## Text segment
━━━━━━━━

By common Docket Order dated 18.12.2017, the Tribunal took into account the amended provisions of Section 13(8) of the SARFAESI Act and opined that the right of redemption thereunder was not available to the applicants after publication of the auction sale notice. However, in order to give them an opportunity to show their bonafides and in the interest of justice, the Tribunal stayed all further proceedings pursuant to the auction sale held on 01.08.2016, including registration of the sale certificate, subject to the applicants depositing the highest bid amount of Rs.1,41,00,000/- paid by the auction purchaser in a no lien account within one week from the date of the order. The bank was directed to hold the same till the disposal of the S.A. The 3 Tribunal added a default clause that in the event of failure on the part of the applicants to abide by the condition, the bank would be at liberty to proceed further in accordance with law.
Aggrieved by the finding of the Tribunal that the right of redemption under Section 13(8) of the SARFAESI Act was not available to her after publication of the sale notice and the condition imposed requiring her to deposit the bid amount within one week, the petitioner filed this writ petition. In the affidavit filed in support of the case, she pointed out that the e- auction notice dated 25.06.2016 contained a specific clause (Condition No.16), whereby the bank undertook to cancel the sale in the event the borrower paid the loan amount before registration of the sale certificate, and stated that in the light of this condition, subject to which the auction sale had been conducted, her right of redemption stood protected. She further pointed out that there was no clarity in the Docket Order dated 18.12.2017 passed by the Tribunal as to what would happen to her house property even if she deposited the amount with the bank as directed and sought extension of time to comply with this condition.
By order dated 05.01.2018, this Court granted interim stay of registration of the sale certificate and dispossession of the petitioner from the subject property pending further orders, taking note of the fact that the Tribunal had extended to her the benefit of the right of redemption.

━━━━━━━━

## Given material
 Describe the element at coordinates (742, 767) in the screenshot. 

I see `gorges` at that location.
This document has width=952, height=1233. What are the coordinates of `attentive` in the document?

━━━━━━━━

## To be done
Reproduce, word for word, the stretch of the redemption ruling from "By order dated" through "right of redemption.".

## Solved exercise
By order dated 05.01.2018, this Court granted interim stay of registration of the sale certificate and dispossession of the petitioner from the subject property pending further orders, taking note of the fact that the Tribunal had extended to her the benefit of the right of redemption.